| PASSAGE SHOWN |
====

[v4,00/10] arm64: ptdump: View the second stage page-tables

Message ID 20231218135859.2513568-2-sebastianene@google.com
Headers
Series arm64: ptdump: View the second stage page-tables |

Message

Sebastian Ene Dec. 18, 2023, 1:58 p.m. UTC
  Hi,

This can be used as a debugging tool for dumping the second stage
page-tables.

When CONFIG_PTDUMP_STAGE2_DEBUGFS is enabled, ptdump registers 
'/sys/debug/kvm/<guest_id>/stage2_page_tables' entry with debugfs
upon guest creation. This allows userspace tools (eg. cat) to dump the
stage-2 pagetables by reading the registered file.

Reading the debugfs file shows stage-2 memory ranges in following format:
<IPA range> <size> <descriptor type> <access permissions> <mem_attributes>

Under pKVM configuration(kvm-arm.mode=protected) ptdump registers an entry
for the host stage-2 pagetables in the following path:
/sys/debug/kvm/host_stage2_page_tables/

The tool interprets the pKVM ownership annotation stored in the invalid
entries and dumps to the console the ownership information. To be able
to access the host stage-2 page-tables from the kernel, a new hypervisor
call was introduced which allows us to snapshot the page-tables in a host
provided buffer. The hypervisor call is hidden behind CONFIG_NVHE_EL2_DEBUG
as this should be used under debugging environment.

Link to the third version:
https://lore.kernel.org/all/20231115171639.2852644-2-sebastianene@google.com/

Link to the second version:
https://lore.kernel.org/all/20231019144032.2943044-1-sebastianene@google.com/#r

Link to the first version:
https://lore.kernel.org/all/20230927112517.2631674-1-sebastianene@google.com/

Changelog:
  v3 -> current_version:
  * refactorization: moved all the **KVM** specific components under
    kvm/ as suggested by Oliver. Introduced a new file
    arm64/kvm/ptdump.c which handled the second stage translation.
    re-used only the display portion from mm/ptdump.c

  * pagetable snapshot creation now uses memory donated from the host.

====

| INFORMATION GIVEN |
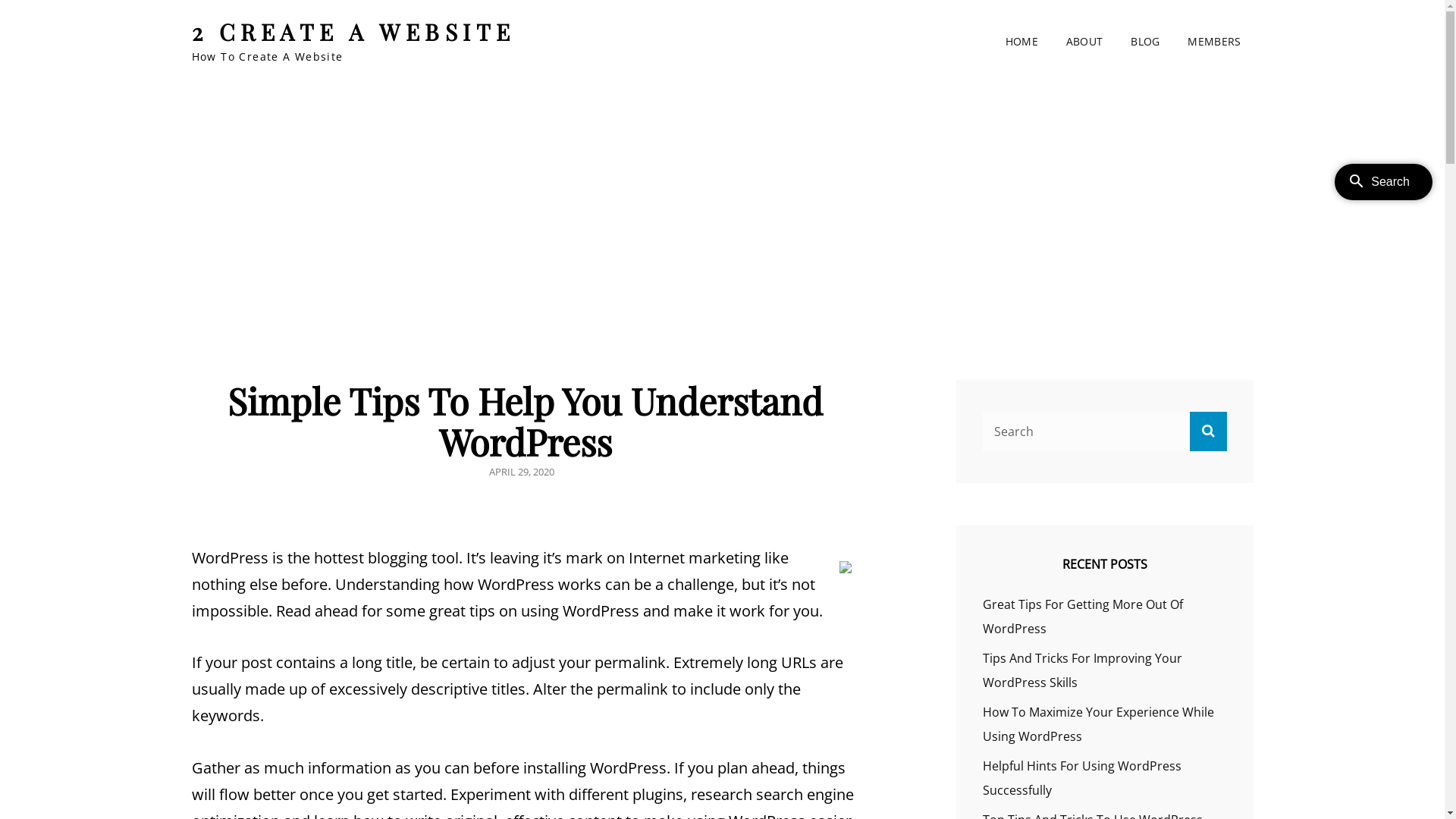 This screenshot has height=819, width=1456. Describe the element at coordinates (1214, 40) in the screenshot. I see `'MEMBERS'` at that location.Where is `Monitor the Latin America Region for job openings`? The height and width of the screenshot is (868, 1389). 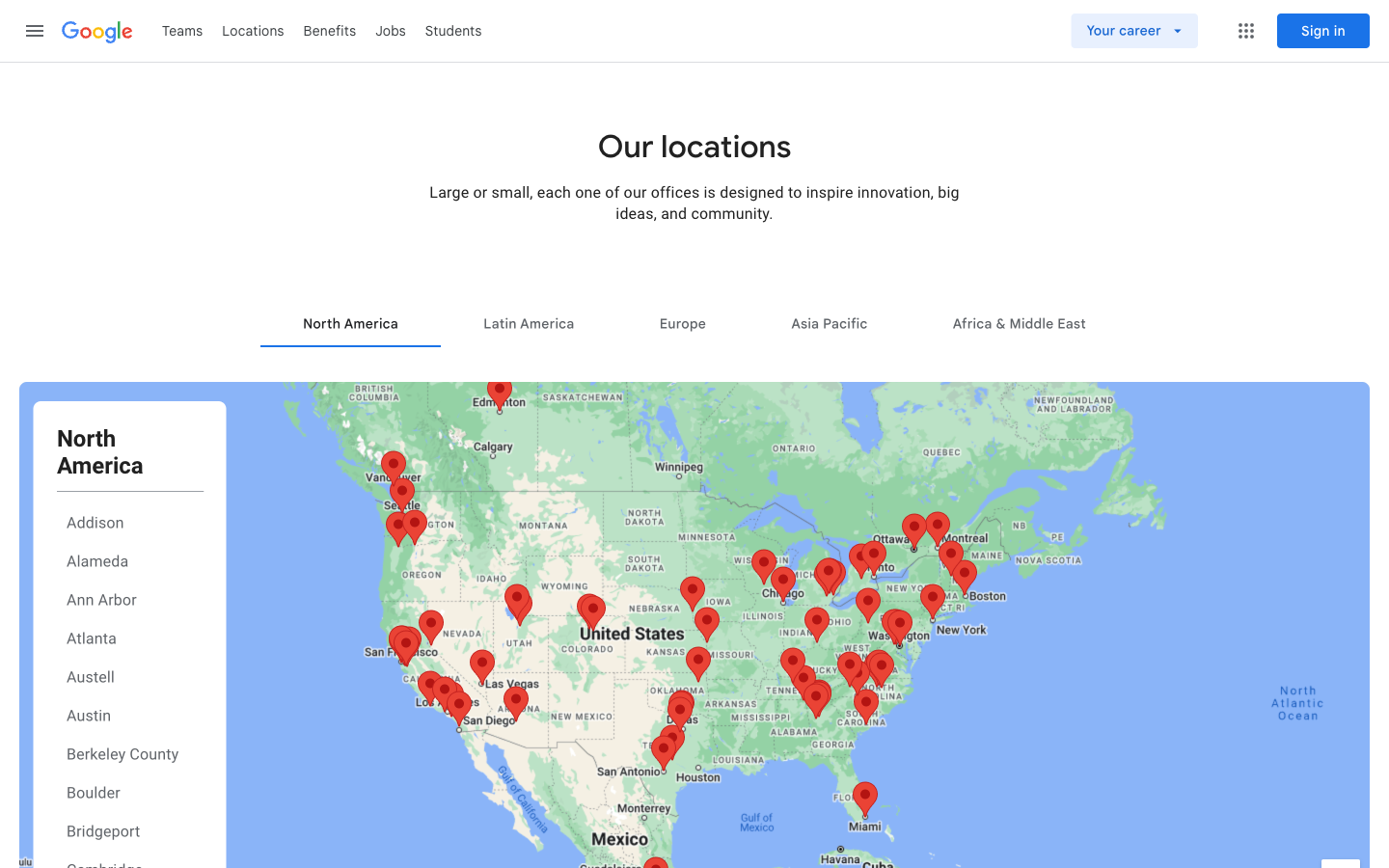
Monitor the Latin America Region for job openings is located at coordinates (529, 322). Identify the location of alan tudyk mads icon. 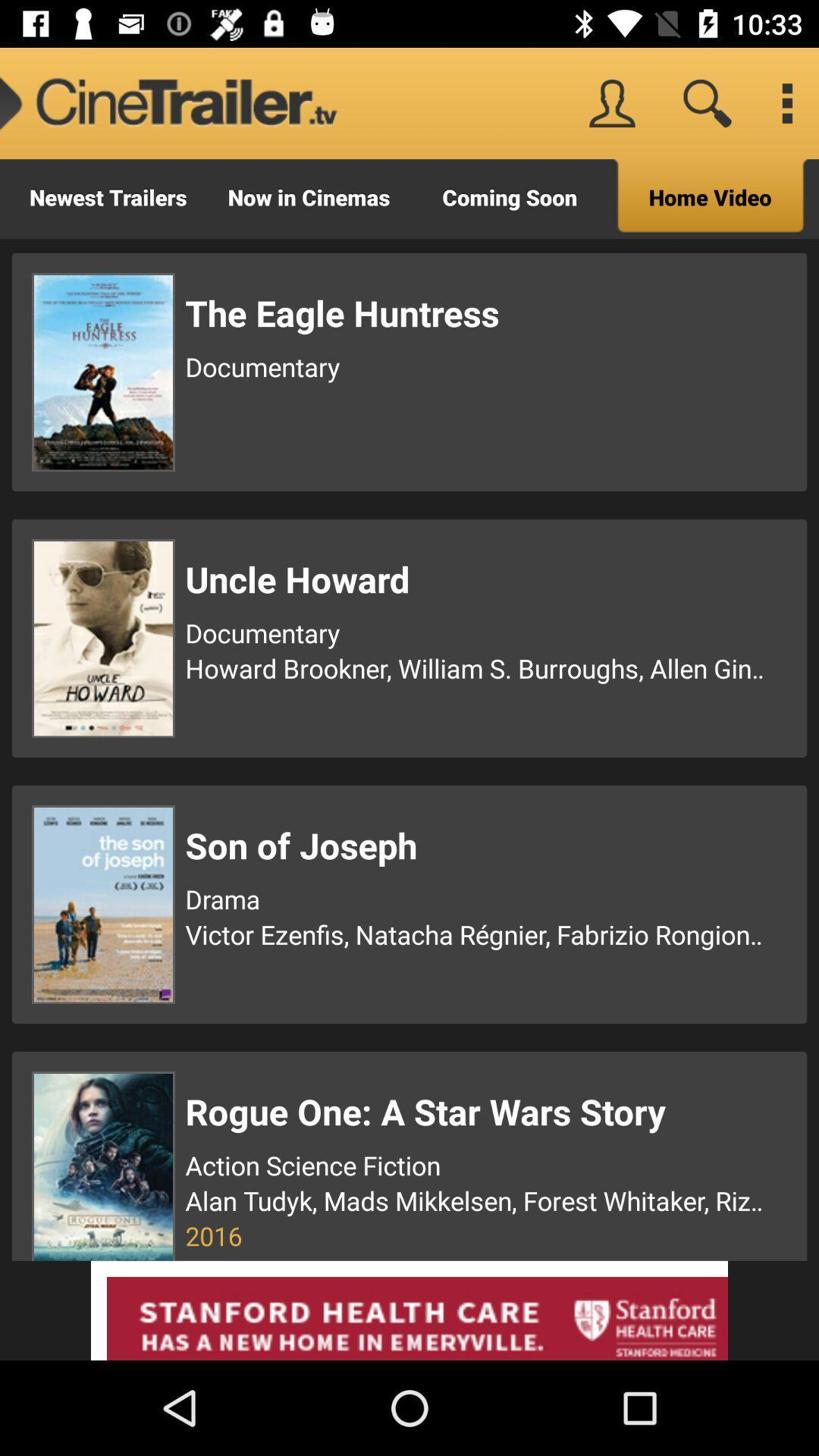
(476, 1200).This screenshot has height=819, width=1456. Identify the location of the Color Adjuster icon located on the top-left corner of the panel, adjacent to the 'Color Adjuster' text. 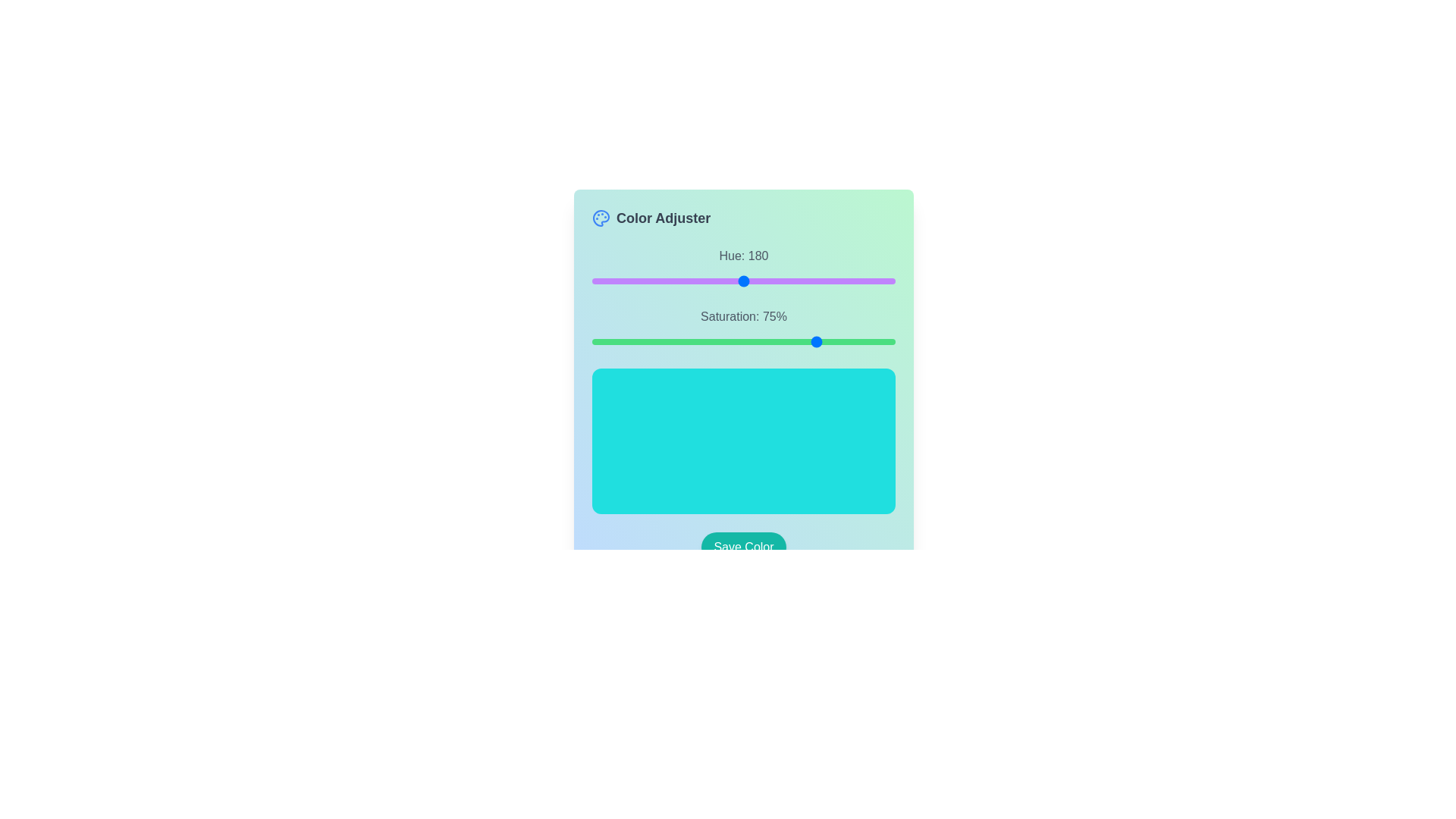
(600, 218).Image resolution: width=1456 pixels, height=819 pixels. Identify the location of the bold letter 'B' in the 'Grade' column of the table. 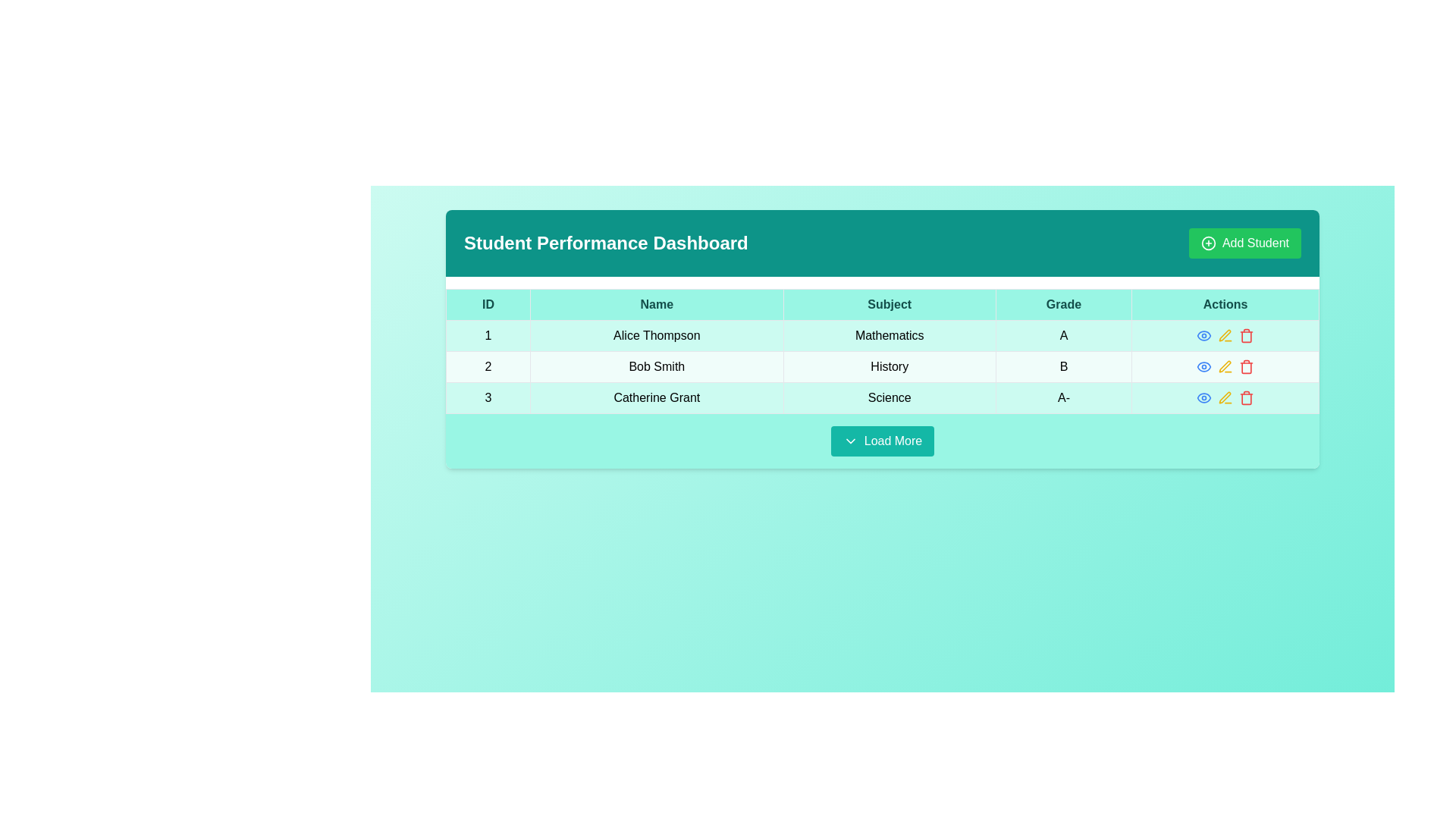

====

| PROBLEMS AND TASKS |
1. In the ptdump patch cover letter, which config option hides the new hypervisor call that snapshots the host stage-2 page-tables?
2. Continue the ptdump patch cover letter, picking up after its last changelog entry.

| ANSWERS IN ORDER |
1. CONFIG_NVHE_EL2_DEBUG

2.
    The memory is no longer shared with the host as this can pose a security
    risk if the host has access to manipulate the pagetable copy while
    the hypervisor iterates it.

  * fixed a memory leak: while memory was used from the memcache for
    building the snapshot pagetable, it was no longer giving back the
    pages to the host for freeing. A separate array was introduced to
    keep track of the pages allocated from the memcache.

  v2 -> v3:
  * register the stage-2 debugfs entry for the host under
    /sys/debug/kvm/host_stage2_page_tables and in
    /sys/debug/kvm/<guest_id>/stage2_page_tables for guests.

  * don't use a static array for parsing the attributes description,
    generate it dynamically based on the number of pagetable levels

  * remove the lock that was guarding the seq_file private inode data,
    and keep the data private to the open file session.

  * minor fixes & renaming of CONFIG_NVHE_EL2_PTDUMP_DEBUGFS to
    CONFIG_PTDUMP_STAGE2_DEBUGFS

  v1 -> v2:
  * use the stage-2 pagetable walker for dumping descriptors instead of
    the one provided by ptdump.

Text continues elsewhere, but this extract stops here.